免疫逃逸是目前肿瘤研究的热点。项目组前期主要围绕免疫逃逸开展工作。课题组发现B7-H4可以介导胶质瘤免疫逃逸；肿瘤微环境中IL-6可以诱导巨噬细胞/小胶质细胞B7-H4的表达；蛋白质互作及文本挖掘分析IL-6和转录因子STAT3密切相关；生物信息学分析B7-H4上游启动子区存在STAT3转录结合位点。本研究拟在上述基础上：1、利用胶质瘤微环境体内外模型研究IL-6介导的STAT3信号通路转录调控巨噬细胞/小胶质细胞B7-H4的分子机制；2、针对验证的信号通路中的关键节点进行体内外功能验证探讨其对B7-H4介导的免疫逃逸的影响。本课题拟在IL-6/STAT3信号通路介导的巨噬细胞/小胶质细胞B7-H4活化角度深入探讨胶质瘤免疫逃逸的新机制。本项目的实施可建立B7-H4的调控模式，丰富胶质瘤免疫逃逸的分子机制，为胶质瘤的靶向治疗提供新思路。

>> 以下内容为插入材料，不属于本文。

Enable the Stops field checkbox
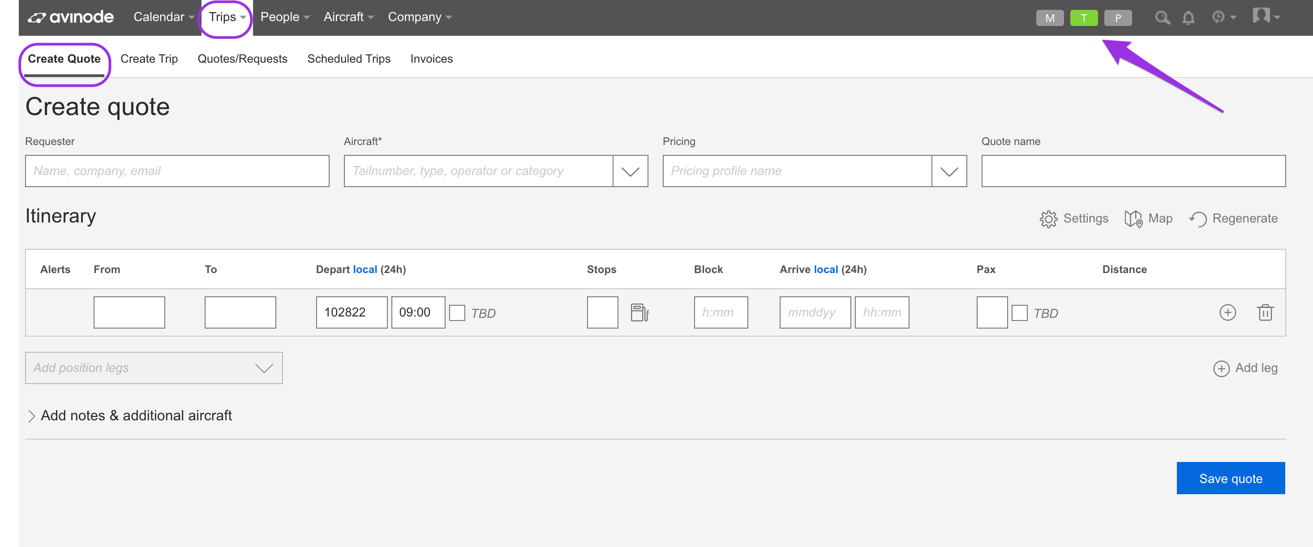 tap(601, 312)
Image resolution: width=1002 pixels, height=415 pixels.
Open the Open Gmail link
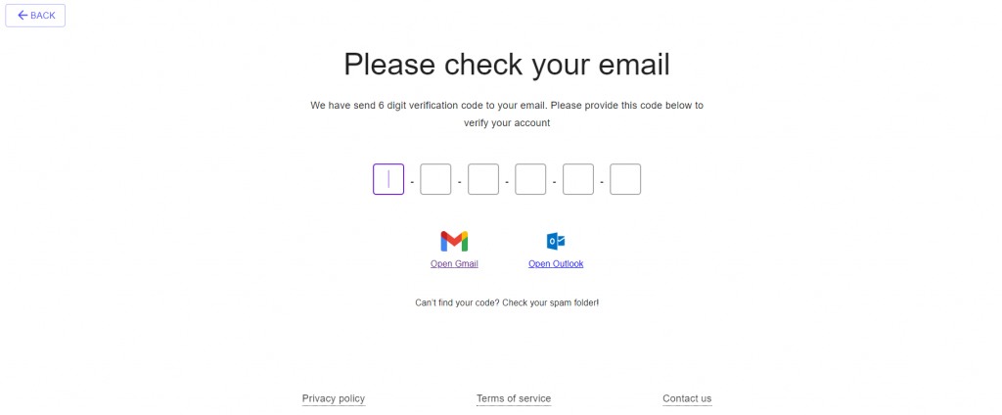coord(454,263)
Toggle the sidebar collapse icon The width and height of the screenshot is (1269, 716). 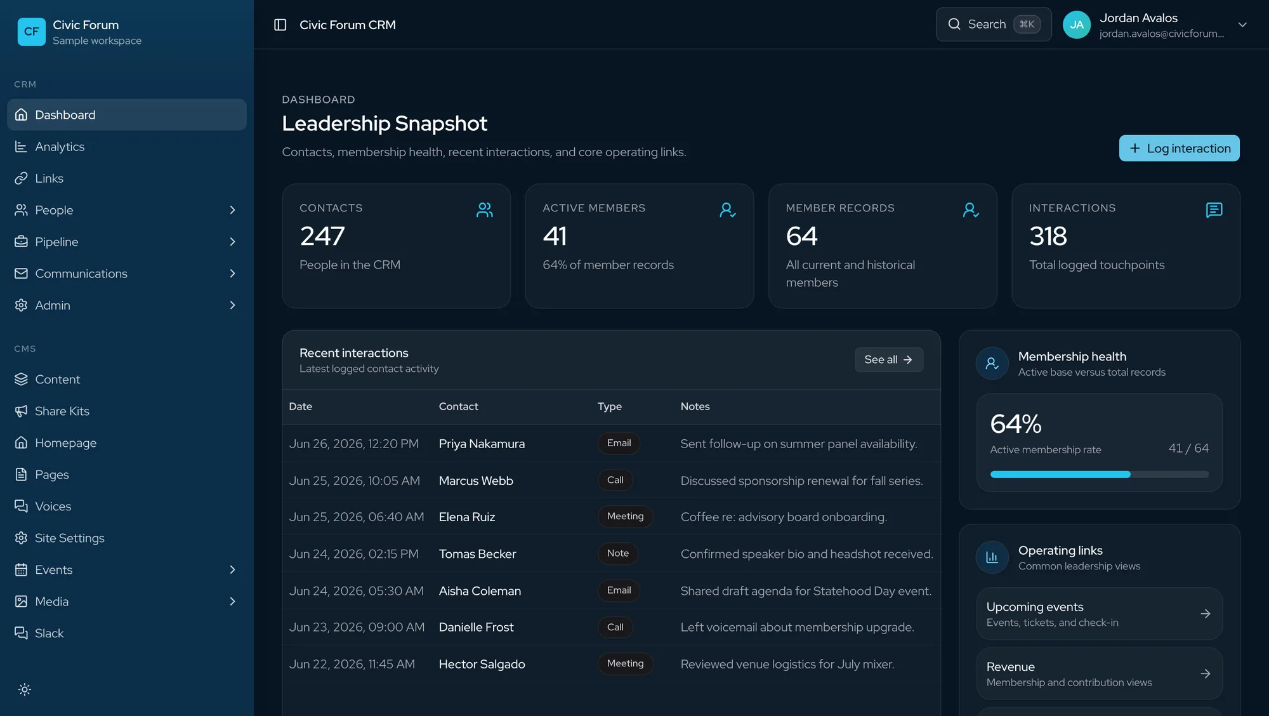(280, 25)
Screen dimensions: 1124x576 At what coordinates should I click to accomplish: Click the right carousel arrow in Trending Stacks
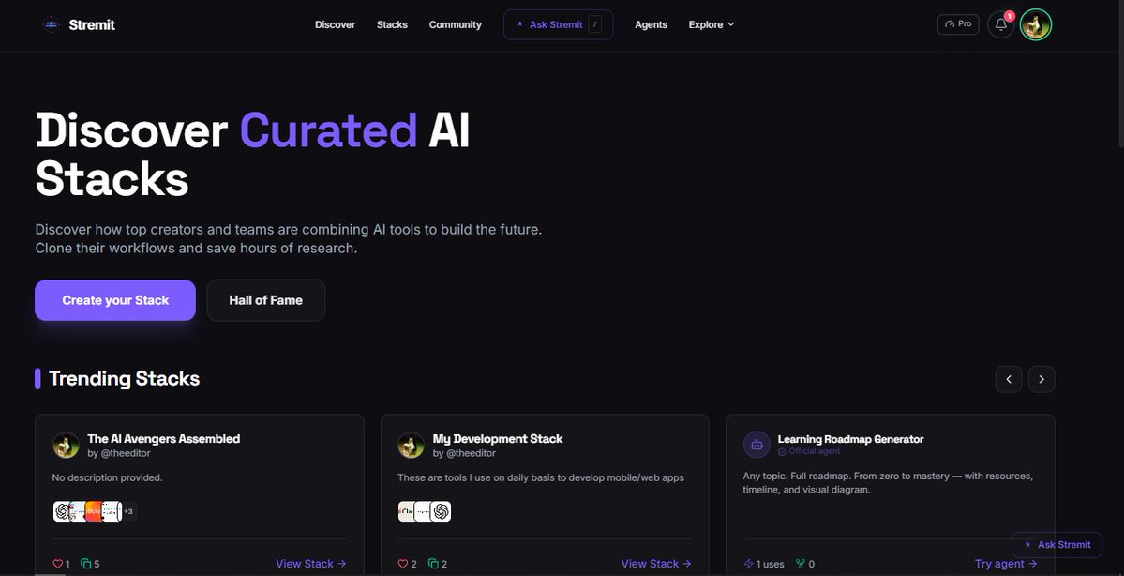1041,378
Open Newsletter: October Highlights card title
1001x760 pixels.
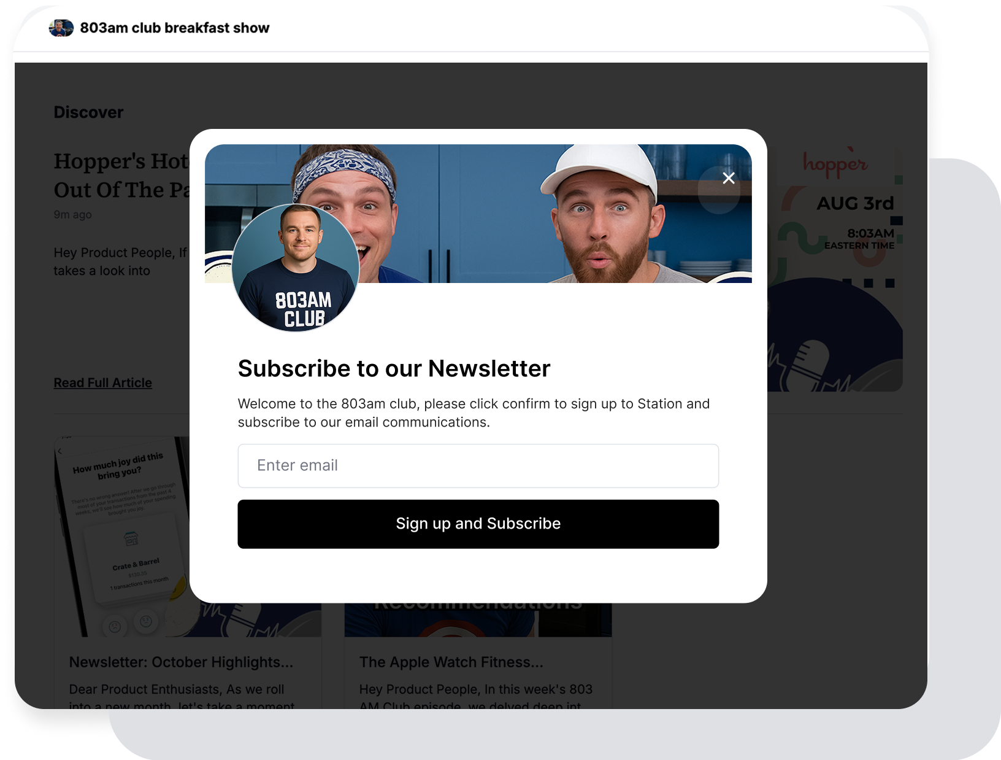click(181, 662)
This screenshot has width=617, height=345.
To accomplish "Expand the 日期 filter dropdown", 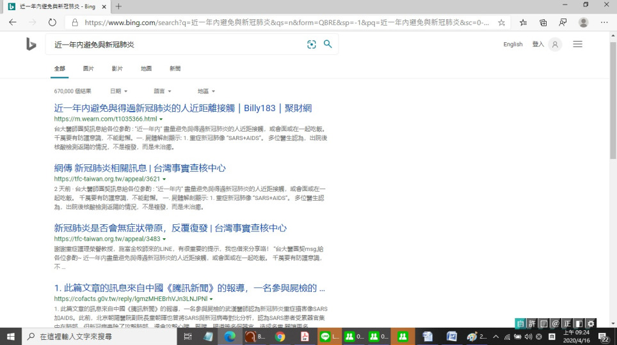I will 118,91.
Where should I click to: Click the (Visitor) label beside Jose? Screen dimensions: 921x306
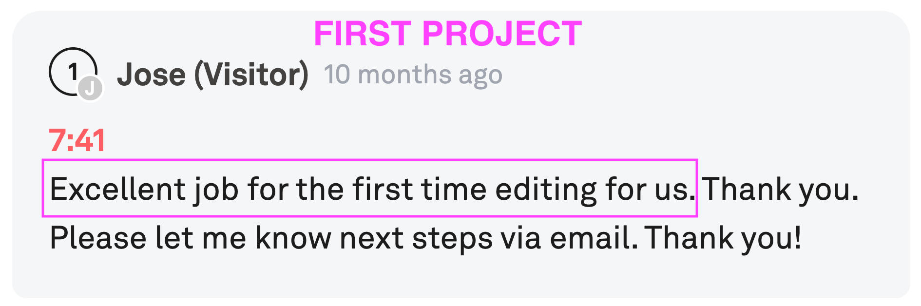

Immune escape is the hot spot in the study of cancer research. Our previous study found that B7-H4 could regulate the immune escape of glioma. IL-6 could induce the expression of B7-H4 in macrophages/microglia. Protein interaction and text mining analysis demonstrated that IL-6 and STAT3 were closely releted. Bioinformatics analysis identified that there were STAT3 binding sites in the promoter of B7-H4. In this study, we will study the mechanism of IL-6 mediated the STAT3 pathway in regulating B7-H4 in macrophages/microglia both in vitro and in vivo. Futher analyze the key notes certified in above pathway in glioma immune escape. In conclusion, our finding will try to reveal the role of IL-6/STAT3 pathway in regulating B7-H4 mediated immune escape in macrophages/microglia and provide more potential approaches for glioma target therapy in future.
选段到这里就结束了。